The audio recording also goes to Audioboom.com and is accessible through a whole range of mobile applications on iOS, Android, Blackberry, and devices, according to Proctor.

Startups like Dubbler in the United States have also recognized the need for social media pages that feature an audio sharing and recording functionality.

Dubbler allows users to record and upload 60-second audio clips on its platform, and share them to the Dubbler community and social media sites like Facebook, Twitter, Google Plus and Tumblr. Dubbler allows users to use audio filters and photos to spruce up their audio posts.

“I saw a lot of people texting and posting photos on social media, but no one really communicating with their voice,” Appsurdity founder Matthew Murphy told Mashable.

“The whole idea is you don't text your personality, you voice it. We wanted to give people a platform to share their voice and be heard,” Murphy said.

Like Audioboo, Dubbler is also available on Android and iOS.

Dubbler has nearly a million users on its database since launching in January 2013, according to Pando Daily. Murphy noted that Dubbler “has engagement levels comparable to photo and video category leaders.”
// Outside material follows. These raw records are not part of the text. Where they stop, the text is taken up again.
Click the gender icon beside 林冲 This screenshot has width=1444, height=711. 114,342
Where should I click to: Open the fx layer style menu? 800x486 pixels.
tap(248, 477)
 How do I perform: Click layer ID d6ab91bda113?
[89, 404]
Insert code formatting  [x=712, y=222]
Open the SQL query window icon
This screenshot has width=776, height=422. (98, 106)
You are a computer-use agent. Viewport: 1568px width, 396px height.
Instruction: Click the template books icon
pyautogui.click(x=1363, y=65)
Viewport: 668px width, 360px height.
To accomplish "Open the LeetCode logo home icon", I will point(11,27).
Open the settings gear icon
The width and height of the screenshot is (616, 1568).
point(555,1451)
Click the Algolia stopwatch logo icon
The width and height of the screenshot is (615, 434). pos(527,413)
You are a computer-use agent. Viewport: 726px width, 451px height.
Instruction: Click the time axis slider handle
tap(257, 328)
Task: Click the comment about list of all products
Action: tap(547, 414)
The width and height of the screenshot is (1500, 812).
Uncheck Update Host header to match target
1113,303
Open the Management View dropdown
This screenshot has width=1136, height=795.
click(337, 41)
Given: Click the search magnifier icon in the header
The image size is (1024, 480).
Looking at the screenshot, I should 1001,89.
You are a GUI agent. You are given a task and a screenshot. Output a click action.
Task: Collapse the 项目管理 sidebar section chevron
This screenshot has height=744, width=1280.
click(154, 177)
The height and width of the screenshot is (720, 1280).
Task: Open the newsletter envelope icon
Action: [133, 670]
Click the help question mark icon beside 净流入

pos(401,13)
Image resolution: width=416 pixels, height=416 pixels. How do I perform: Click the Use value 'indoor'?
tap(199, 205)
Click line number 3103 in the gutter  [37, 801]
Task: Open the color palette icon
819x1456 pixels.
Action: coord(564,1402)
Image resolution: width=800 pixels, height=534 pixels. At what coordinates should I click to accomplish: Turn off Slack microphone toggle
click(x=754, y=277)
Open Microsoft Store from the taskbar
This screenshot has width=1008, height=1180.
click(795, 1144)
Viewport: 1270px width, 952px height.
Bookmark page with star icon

Brands and personalities using Dubbler include Common, Mac Miller, RuPaul, LogoTV and College Humor, Pando Daily reported.

Audioboo meanwhile has 2.5 million registered users on its platform, while some 12 to 13 million active users access it across different platforms and touch points.

Data from Nielsen revealed that online audio streaming grew by 32 percent in 2013.

At least 72 percent of web users are active on social media, Social Media Today reported. It also noted that 71 percent of these users use mobile devices to access their social media accounts.